The club was formed in 1892 as a "Junior" outfit. For their first eight years of existence they played most of their home matches at the Public Park (now known as Borough Briggs and home of Elgin City). Some of their big matches were played at Association Park and then Milnfield Park at the time Elgin City's home ground

The "Caley" were a highly successful Junior club in Elgin & District. They won the Elginshire Junior F.A. Cup for its first three seasons of competition. The first in May 1895, when Elgin Wednesday were beaten 3–1 at the Public Park, then again in March 1896, when Elgin Academy were defeated 7–4 at Milnfield Park. The hat-trick was completed in March 1897, when they beat Nairn Thistle 2–1 at Milnfield Park. After a few lean seasons they returned to complete a double in the 1899–1900 term, when they beat Nairn Thistle 5–3 to win the now named Elginshire Matthew F.A. Cup, then won the Nicholson Cup (run on a League basis) for the first time. They then had a somewhat ill-fated spell in the Highland League having replaced Elgin City who had quit the League.

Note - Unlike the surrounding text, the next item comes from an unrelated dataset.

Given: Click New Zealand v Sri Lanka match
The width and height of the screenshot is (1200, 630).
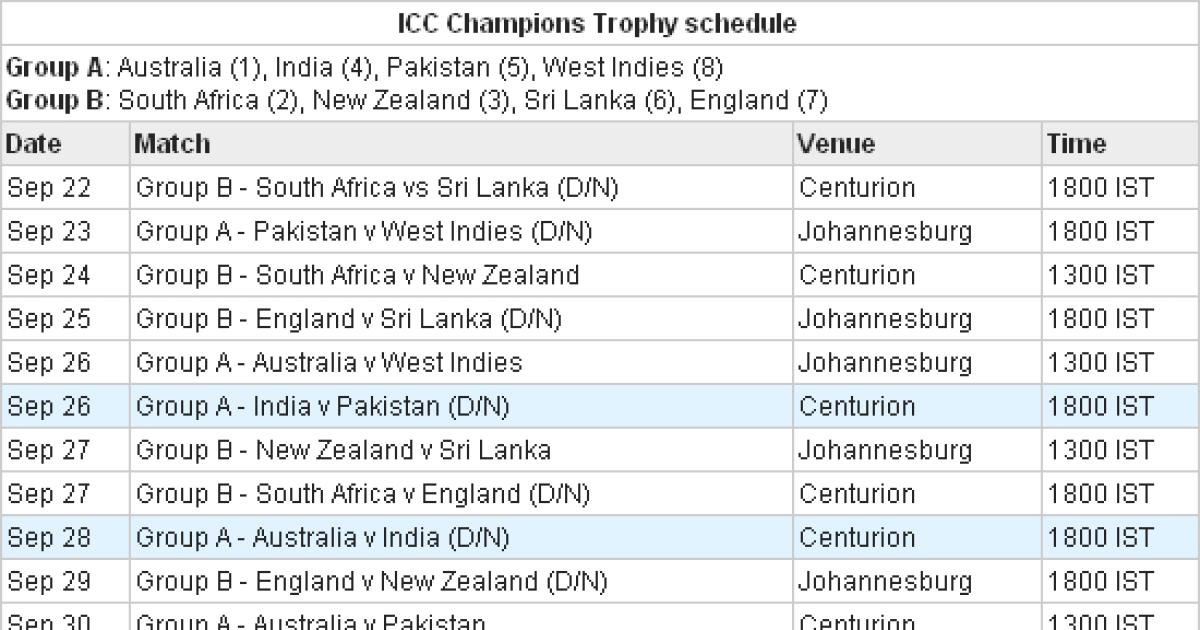Looking at the screenshot, I should click(x=343, y=450).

The club reappeared in junior football in 1902. They became founder members of the Elginshire Junior League in early 1906. By the start of the second season (1906–07) it became known as the Morayshire Junior league. The "Caley" taking the title in May 1907 after beating Elgin Thistle in a play-off (replay). They also took the title in 1907–08 season, being unbeaten in their 12 games, with 11 wins and a draw, they also won the Matthew Cup defeating Nairn Thistle in a replayed final in March 1908.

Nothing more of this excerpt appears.